Einsätze in der Logistikbranche
Derzeit steht die Lösung des zweiköpfigen Start-ups noch am Anfang und ist mit insgesamt 300 registrierten Ruheständlern überwiegend auf den Bodenseeraum begrenzt. Die Idee selbst stößt in der Logistik aber bereits auf Interesse.

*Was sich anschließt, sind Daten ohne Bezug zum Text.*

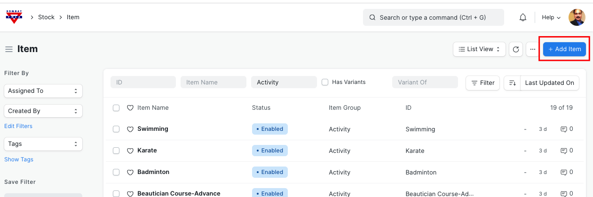Open the three-dots more options menu

tap(532, 49)
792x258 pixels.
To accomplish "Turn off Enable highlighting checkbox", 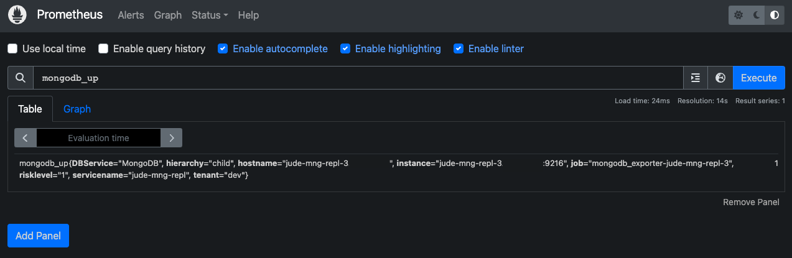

„Lösungen wie diese könnten aus unserer Sicht ein weiterer Ansatz sein, um einem temporären Fachkräftemangel zu begegnen beziehungsweise Fachkräfte im Unternehmen zu entlasten“, so die HHLA-Sprecherin. Die Lösung erfordere jedoch eine sorgfältige Planung und Umsetzung, gibt Lars-Olof Grün, Senior Vice President der Personalabteilung und Mitglied der Geschäftsleitung von Kühne + Nagel Deutschland, zu bedenken. „Auch arbeitsrechtliche und soziale Sicherheitsaspekte müssen geklärt werden, da das Konzept nicht für jegliche Tätigkeiten in der Logistik möglich sein wird. In der Vergangenheit haben wir hier schon Modelle genutzt, wo beispielsweise Ruheständler jungen Menschen im betriebsinternen Unterricht ihr Wissen weitergereicht haben, um ihnen eine erfolgreiche Abschlussprüfung zu ermöglichen und sie in ihrem weiteren Werdegang zu unterstützen.“
Auch Hellmann bindet ältere Kolleginnen und Kollegen als Wissensträger und Mentoren in unterschiedlichste Prozesse ein, weiß Daniel Ackermann, Head of HR Germany: „Erfahrene Mitarbeitende gestalten nicht nur Einführungsveranstaltungen, sondern werden gezielt als Onboarding-Paten eingesetzt.“
Erwerbsarbeit im Rentenalter kann und wird jedoch nicht das Allheilmittel gegen den Fachkräftemangel sein, dessen sind sich auch die Sentaris-Gründer bewusst: „Um das Problem zu lösen, brauchen wir ganz viele Mosaiksteinchen.“ Die Lösung des Start-ups ist nur eines davon.